:: PROBLEM TO WORK ON ::
Reproduce every item below word for word, leaving out the pictures.

:: RECORDS FOR PROCESSING ::

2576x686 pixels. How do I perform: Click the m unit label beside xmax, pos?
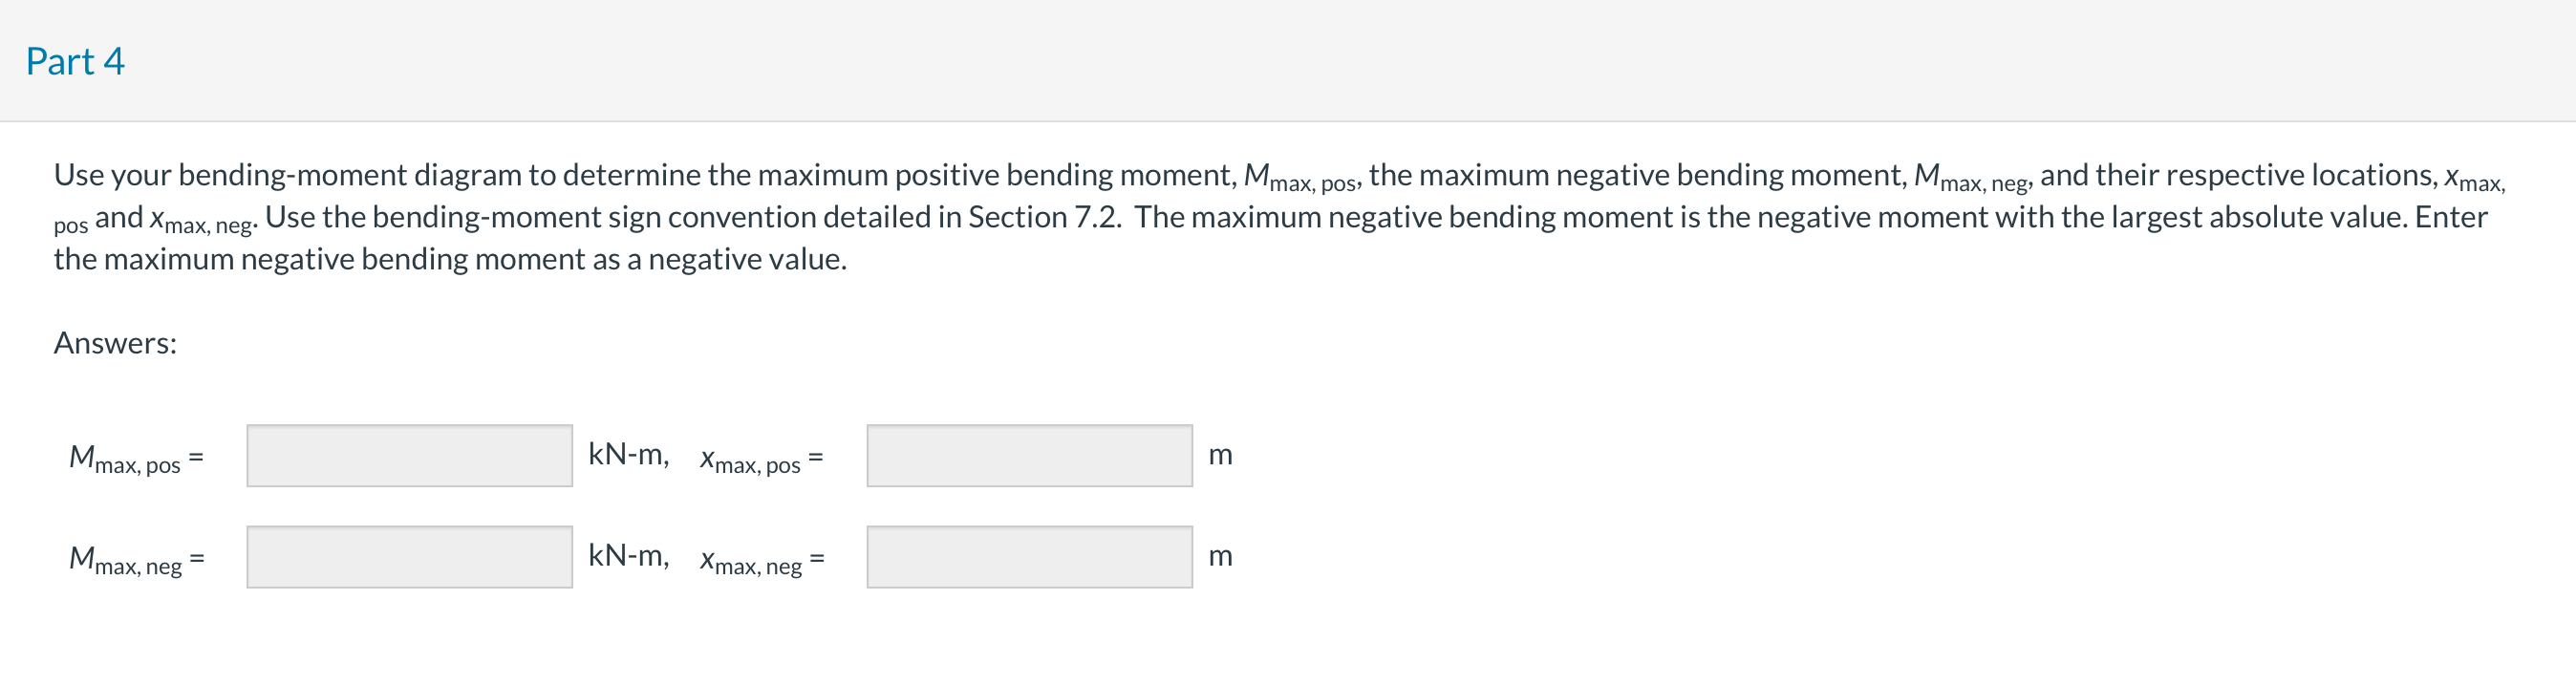coord(1221,455)
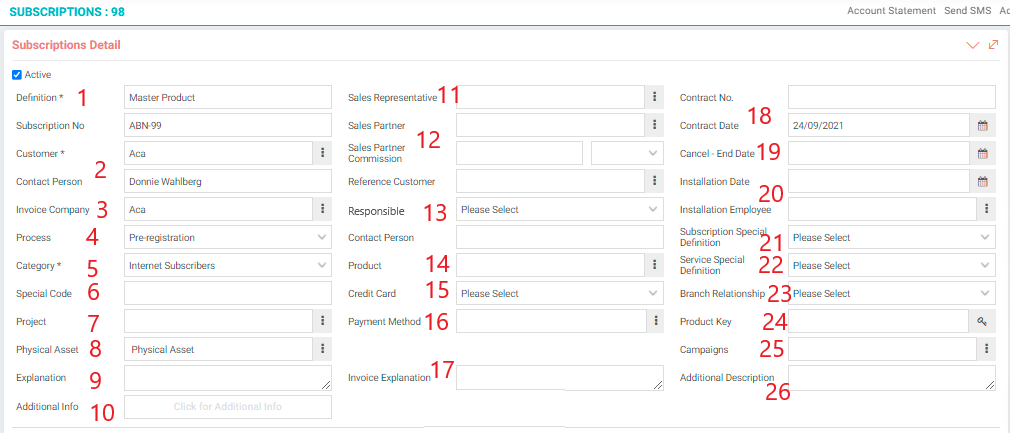Open the Branch Relationship dropdown
Viewport: 1010px width, 433px height.
point(891,293)
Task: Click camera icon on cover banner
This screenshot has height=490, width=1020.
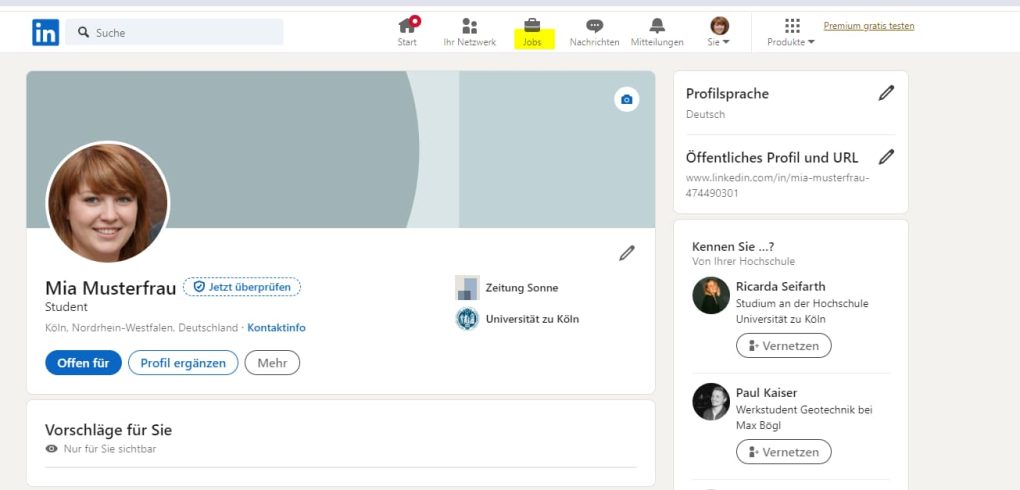Action: (x=626, y=99)
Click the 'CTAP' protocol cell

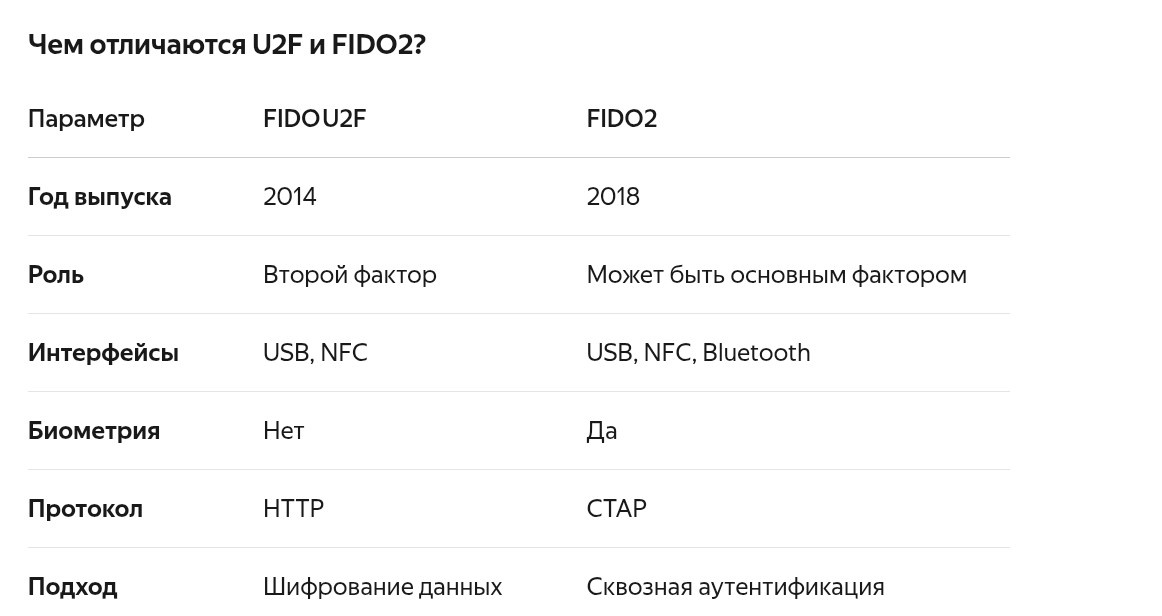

:: CORRECT ANSWER ::
2576x686 pixels. How do I perform: Click the m unit label beside xmax, pos?
coord(1221,455)
Open the Branch Relationship dropdown
Viewport: 1010px width, 433px height.
point(891,293)
Task: Click camera icon on cover banner
This screenshot has height=490, width=1020.
Action: (x=626, y=99)
Click the 'CTAP' protocol cell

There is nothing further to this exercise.